LIBORから新レートへの一括変換

一部では、ドルLIBORのLIBOR消滅の延期のニュースを誤解してとらえている向きもあるようだが、これはあくまでも移行が困難な古いレガシー取引に対する措置であって、新規取引は予定通り新レートで行われなければならない。したがって、移行作業を止めてよいというわけでは全くない。

また、5年間の中央値でスプレッドを決める時点も18か月遅延と誤解されることもあるが、これも12月のISDAのWebinarでFCAのSchooling Latter氏からコメントがあったように、すべてのLIBORベンチマークのスプレッド計算が一度に起きる可能性が高い。

ここでも何度かコメントしたように、ドル円通貨スワップにおいて、円Legだけ最初にスプレッドが決まり、その後にドルLegの調整が二段階で決まるのは面倒でしかない。

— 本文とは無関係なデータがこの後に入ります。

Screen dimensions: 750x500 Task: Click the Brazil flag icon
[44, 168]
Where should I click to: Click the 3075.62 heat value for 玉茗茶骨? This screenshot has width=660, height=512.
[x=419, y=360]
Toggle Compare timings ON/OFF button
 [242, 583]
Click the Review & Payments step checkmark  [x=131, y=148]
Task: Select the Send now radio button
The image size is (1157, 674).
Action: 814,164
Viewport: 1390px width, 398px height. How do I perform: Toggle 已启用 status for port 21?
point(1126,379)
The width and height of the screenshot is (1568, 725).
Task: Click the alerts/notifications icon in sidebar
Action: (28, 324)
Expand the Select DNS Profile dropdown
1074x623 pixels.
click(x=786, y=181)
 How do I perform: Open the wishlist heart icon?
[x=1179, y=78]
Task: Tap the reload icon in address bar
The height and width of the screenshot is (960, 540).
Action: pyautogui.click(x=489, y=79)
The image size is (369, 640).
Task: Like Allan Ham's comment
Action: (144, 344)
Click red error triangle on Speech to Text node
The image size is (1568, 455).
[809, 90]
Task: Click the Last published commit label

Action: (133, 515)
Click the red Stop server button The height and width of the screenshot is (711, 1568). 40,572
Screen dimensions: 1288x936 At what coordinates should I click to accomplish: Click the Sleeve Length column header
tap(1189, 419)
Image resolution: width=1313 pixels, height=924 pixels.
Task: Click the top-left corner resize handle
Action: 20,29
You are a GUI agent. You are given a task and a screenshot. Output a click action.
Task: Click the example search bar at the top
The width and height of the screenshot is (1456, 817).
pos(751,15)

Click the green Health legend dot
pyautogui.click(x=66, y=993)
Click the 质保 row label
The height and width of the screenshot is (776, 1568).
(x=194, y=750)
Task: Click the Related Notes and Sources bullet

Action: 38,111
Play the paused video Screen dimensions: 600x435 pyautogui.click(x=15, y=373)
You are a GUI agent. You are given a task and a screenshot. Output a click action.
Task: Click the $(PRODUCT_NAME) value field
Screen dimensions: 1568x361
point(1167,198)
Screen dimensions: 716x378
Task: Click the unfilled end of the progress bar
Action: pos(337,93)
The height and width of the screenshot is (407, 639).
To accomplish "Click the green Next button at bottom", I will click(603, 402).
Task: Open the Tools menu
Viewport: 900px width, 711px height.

また、これに関してCCPにおけるレート変更がいつ起きるかという点についても意見が分かれている。LCHの意見募集が一般公開されていないため、ここでは紹介できなかったが、CMEの市中協議は内容を見ることができる。ここでは、市場参加者からLCHと同様の一括変換の検討依頼があったと書かれているが、CCP間で扱いが異なると対応が難しくなるので、当然の成り行きだろう。となると結局JSCCも追随するだろうから、すべてがLCHのやり方に収斂していく可能性が高い。

CMEの意見募集は以下の5点となっている。

  1. 他の市場、他のCCPとの平仄
  2. 一括変換のタイミング
  3. 固定レート、クーポンの計算期間、支払い日の扱い
  4. ヘッジ会計及び税金上の扱い
  5. 一括変換後に行使されたスワップションによってできたスワップの扱い

2のタイミングについては、やはりドルだけ遅らせるというのは手間なので、すべて同時にやってしまった方が望ましいと思う。3については、既に決まっているクーポンはそれを使う方法と、そのクーポンも置き換える方法の2種類があるが、CCP間で扱いが異なるように思える。トレーダーにとっては、後決めなのだから全て置き換える方が良いように思えるのだが、バックオフィスの人にとっては、既に決まったレートを変更するというのは抵抗があるのかもしれない。5は、スワップになりクリアされた瞬間に標準OISに変更するというので良いと思う。

そろそろLCHの市中協議の期限なので、来週か再来週くらいには今後の方向性が明らかになってくるものと思われる。